The thesis is divided into two parts; part I deals with a study of the taxonomy of the genus Stylosanthes as a whole and part II is restricted to a study of Australian introductions of the genus.
In part I the conventional criteria used to define taxa within the genus have been critically investigated, and it has been found, that they are not always constant, even in the same individual. The "axis rudiment", the most important character used to define taxa, has been found to be variable in its expression in the inflorescence of individual plants of a number of species. Likewise, there are some species in which individuals may have one or two inner bracteoles. Hence the accepted subdivision of the genus into two Sections on the basis of these criteria may result in mis-classifications. Furthermore, in one instance, two species (S. humilis and S. sundaica) are placed in different Sections because one has an "axis rudiment" and the other does not, although the species are otherwise difficult to distinguish.
A study of the taxonomy based on numerical methods has been made using 27 characters extracted from the literature. Eight numerical procedures have been employed, which resulted in different groupings of the species. The procedure of the non-metric coefficient with flexible sorting, which had given the "best" grouping in a comparison of methods of numerical taxonomy ('t Mannetje 1967a), gave a grouping of species identical to the conventional treatment of the taxonomy of the genus, with the exception that two species, S. humilis and S. ingrata. of the section Stylosanthes were placed with species of the section Styposanthes. This appears to be a more sensible arrangement, as it puts S. humilis and S. sundaica next to each other in the same section. S. ingrata is the only species in the section Stylosanthes, according to Mohlenhrock (1957), which has two inner bracteoles, a character usually associated with the presence of an "axis rudiment".
By applying the same numerical techniques to the inverse data-matrix, relationships "between characters have also been determined. This showed, that there are four characters that can he used to distinguish between the two sections in the genus, instead of the two used in conventional taxonomy. However, if the numerical treatment of the taxonomy of the genus would be acceptable it would mean, that the section to which a new species would have to be added would depend on the overall similarity of this new species to either of the sections, as no single character would be sufficient criterion.
On the basis of the natural distribution of the species and of their chromosome numbers it would follow that species of the section Styposanthes would be more recent in origin than those of the section Stylosanthes, because all the known polyploids are in the former section and all the known diploids, except one, are in the latter section. An apparent contradiction would seem to be that species of this more recent section have an "axis rudiment".
Part II deals with a study of Rhizobium-affinities. flowering behaviour, morphology and cytology of a number of Australian Stylosanthes introductions. Relationships between these taxa based on Rhizobium-affinities were determined by numerical analysis using data obtained experimentally by subjecting 21 Stylosanthes accessions to infection by 28 Rhizobium strains. Morphologically similar accessions belonging to the same species had high Rhizobium-affinities, and morphologically dissimilar accessions classified as S. guyanensis had low Rhizobium-affinities.

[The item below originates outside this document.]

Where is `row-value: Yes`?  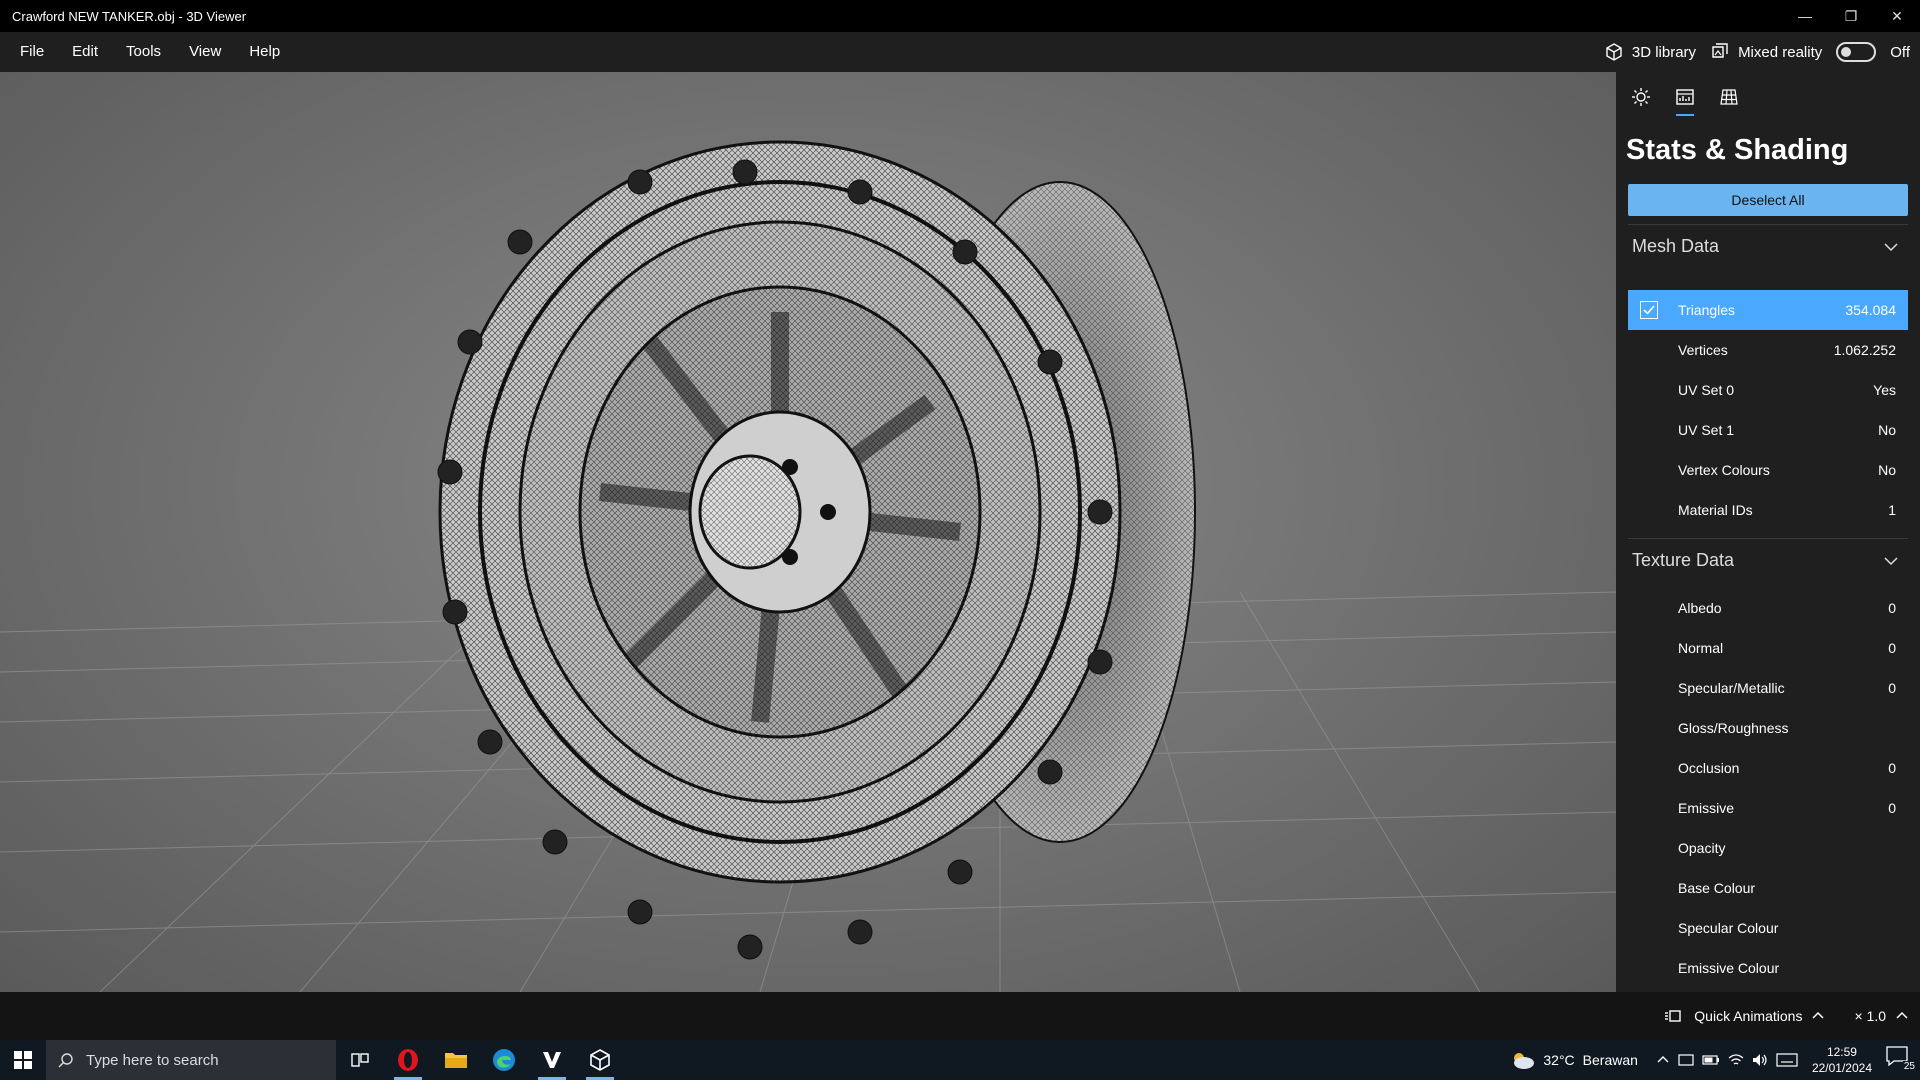
row-value: Yes is located at coordinates (1884, 390).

The flowering behaviour of 15 Stylosanthes accessions was determined in two phytotron experiments and one glasshouse experiment. Results from the phytotron experiments also showed that growth habit and leaflet size and shape in some species are dependent on photoperiod and temperature. For this reason these features cannot be used as taxonomic characters.
Morphological and cytological data were obtained for 14 Stylosanthes accessions and these together with data on flowering behaviour were used in a numerical analysis of phonetic relationships between the introductions. The analysis revealed that the accessions of S. guyanensis were dissimilar and belonged to several groups, thus supporting the grouping obtained with Rhizobium-affinities.
Although the grouping obtained with Rhizobium-affinities and that based on morphology, flowering behaviour and cytology were not identical, a comparison of the results of the two approaches indicated that Rhizobium-affinities may be accepted as evidence in taxonomic studies.
From the agronomic point of view it would be desirable to be able to refer to definite taxa when dealing with the different forms of S. guyanensis, because they differ greatly in terms of physiology and morphology. Past taxonomic treatment of this species has allowed for varieties within the species, but the Australian material is too limited and the descriptions of these varieties are too vague to propose changes in the presently accepted taxonomy. Pending further work on this complex a tentative key has been presented to distinguish between four forms amongst the Australian introductions of S. guyanensis.
Some general implications of these studies relating to the taxonomy of the genus, to plant introduction programmes and to agronomic use have been discussed.